-- Data listing follows --

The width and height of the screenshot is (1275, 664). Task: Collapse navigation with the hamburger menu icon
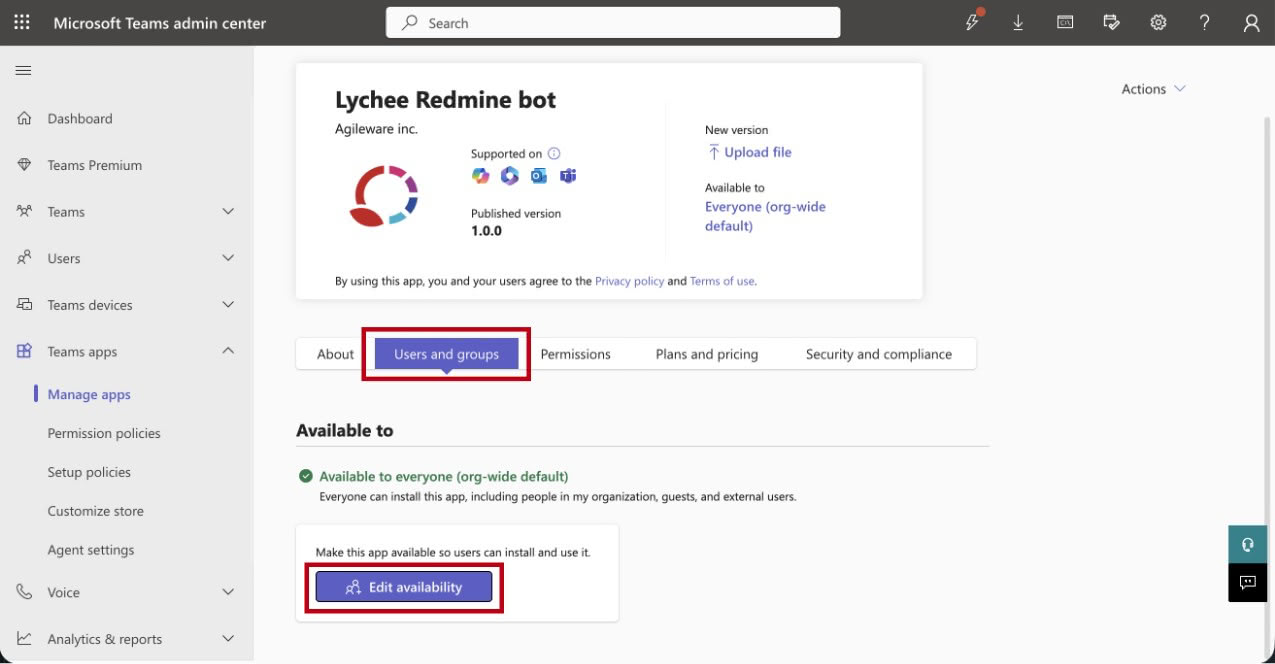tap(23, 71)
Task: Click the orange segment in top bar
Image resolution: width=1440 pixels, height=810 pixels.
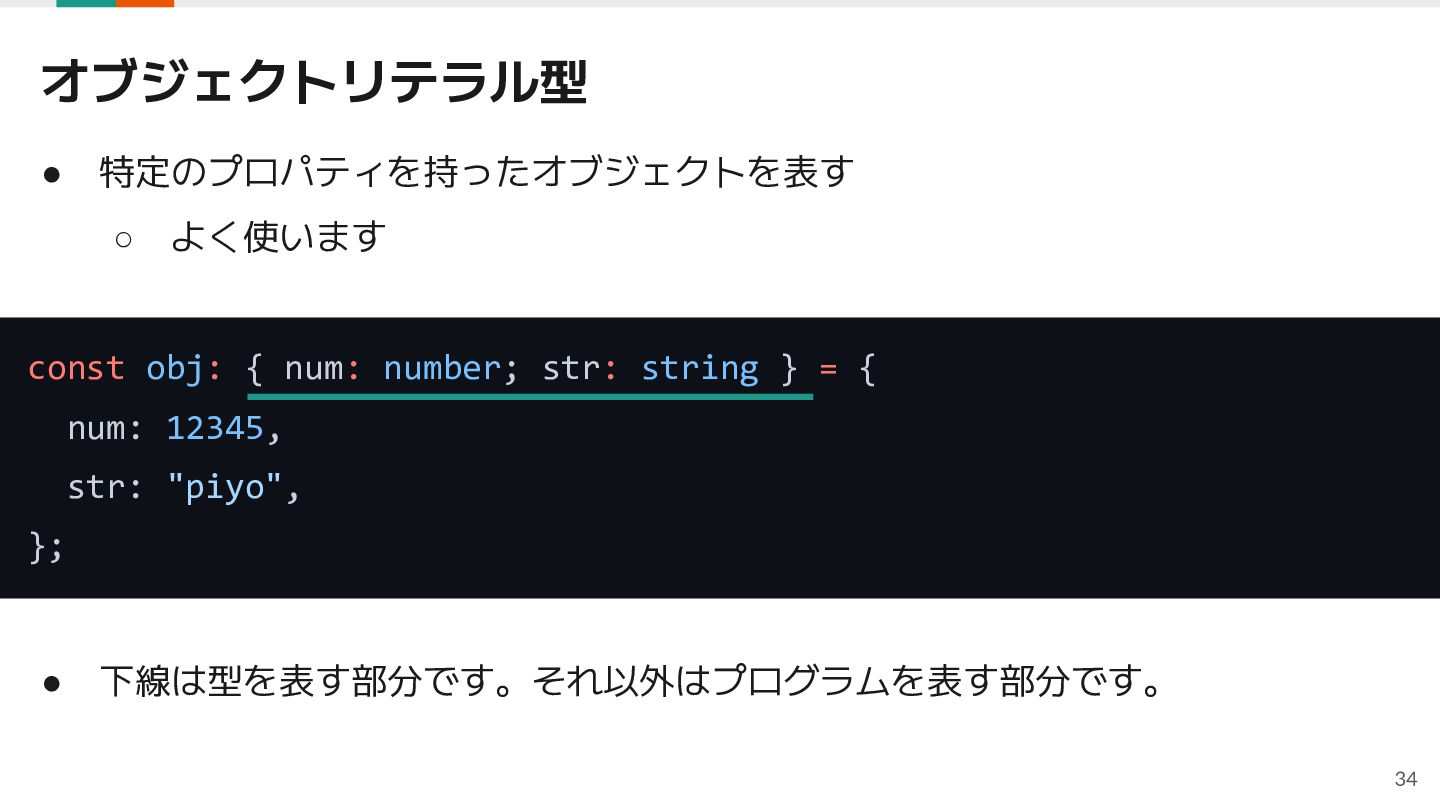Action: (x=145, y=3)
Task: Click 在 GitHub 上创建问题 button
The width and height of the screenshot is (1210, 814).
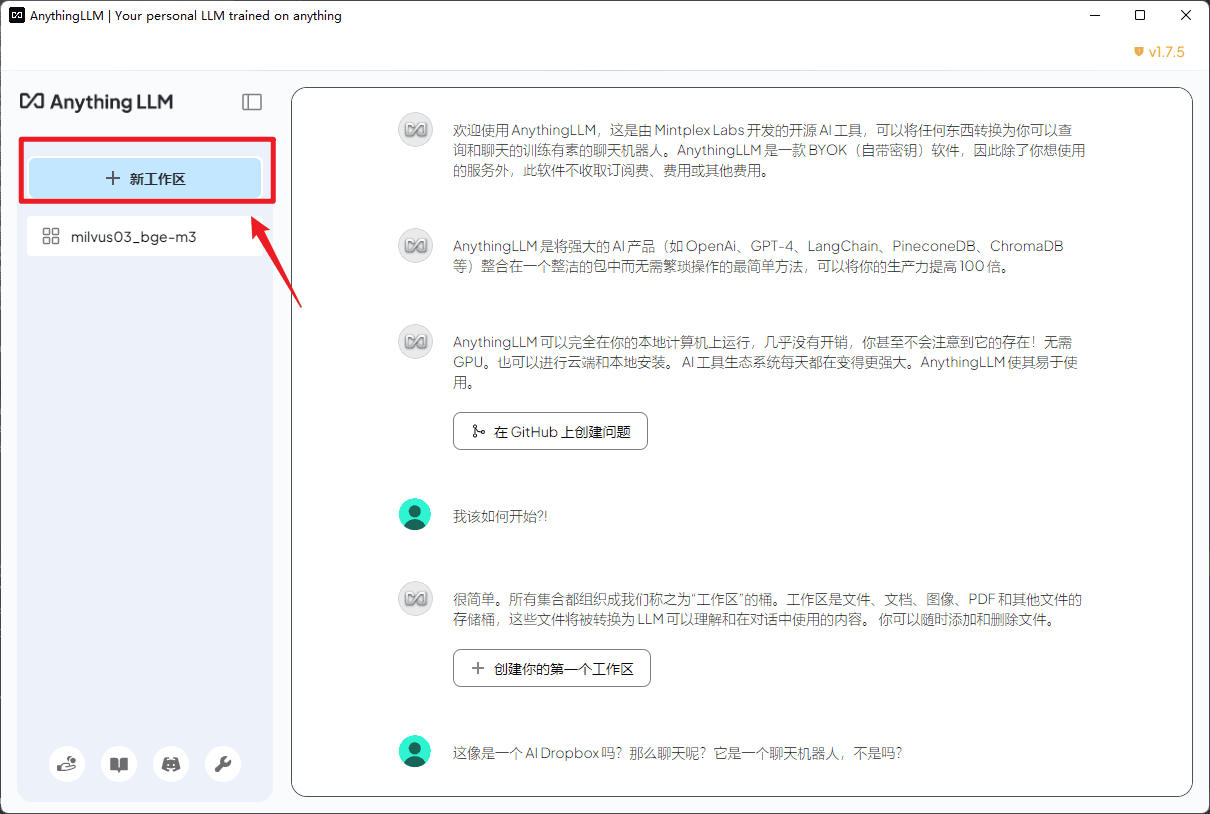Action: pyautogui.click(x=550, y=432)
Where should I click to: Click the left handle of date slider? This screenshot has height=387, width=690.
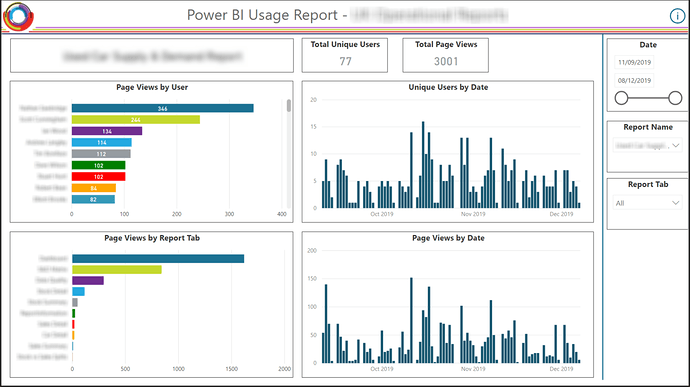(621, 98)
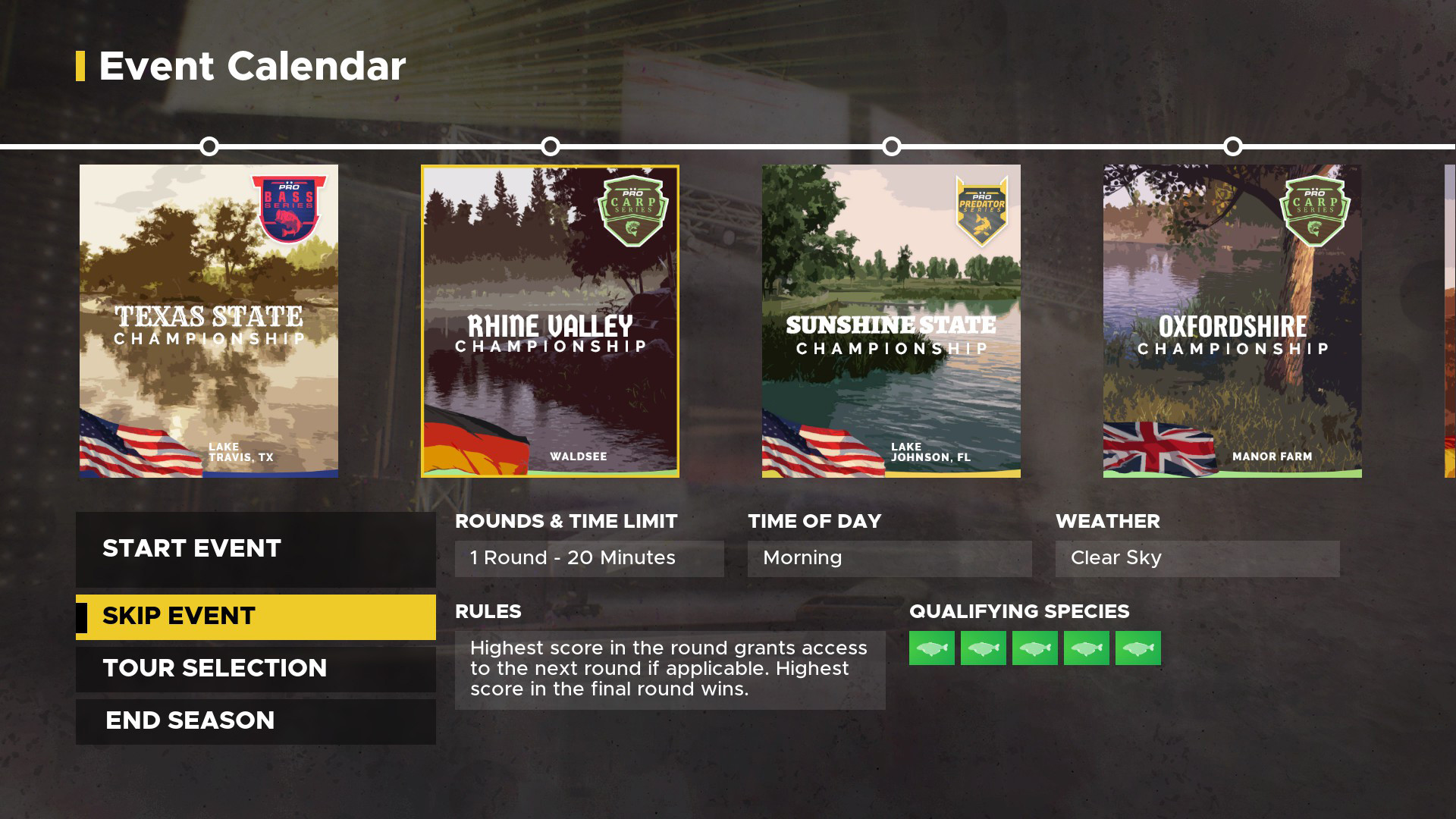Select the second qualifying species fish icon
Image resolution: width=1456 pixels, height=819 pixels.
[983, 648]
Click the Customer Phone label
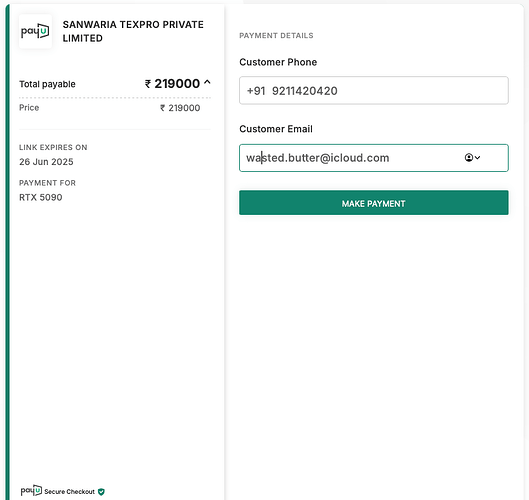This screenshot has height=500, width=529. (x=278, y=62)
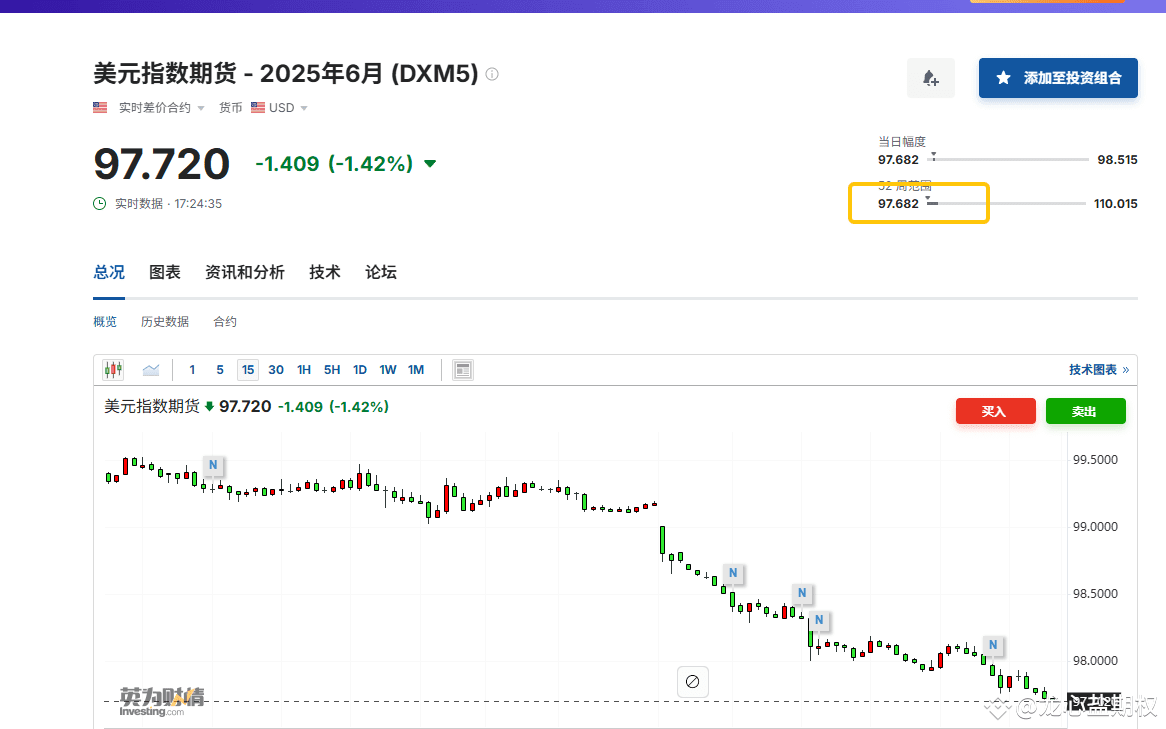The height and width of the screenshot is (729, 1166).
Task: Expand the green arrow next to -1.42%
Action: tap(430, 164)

-- Data listing concluded --

> _Work instruction_: Retype the entries above word for word, minus any images.

> _Solved exercise_:
The width and height of the screenshot is (1275, 664). Task: Collapse navigation with the hamburger menu icon
tap(23, 71)
Task: Click the orange segment in top bar
Image resolution: width=1440 pixels, height=810 pixels.
Action: (x=145, y=3)
Task: Click 在 GitHub 上创建问题 button
The width and height of the screenshot is (1210, 814).
Action: pyautogui.click(x=550, y=432)
Where should I click to: Click the left handle of date slider? This screenshot has height=387, width=690.
(621, 98)
Select the second qualifying species fish icon
Image resolution: width=1456 pixels, height=819 pixels.
[983, 648]
Click the Customer Phone label
This screenshot has height=500, width=529. (x=278, y=62)
The height and width of the screenshot is (729, 1166).
Task: Expand the green arrow next to -1.42%
Action: tap(430, 164)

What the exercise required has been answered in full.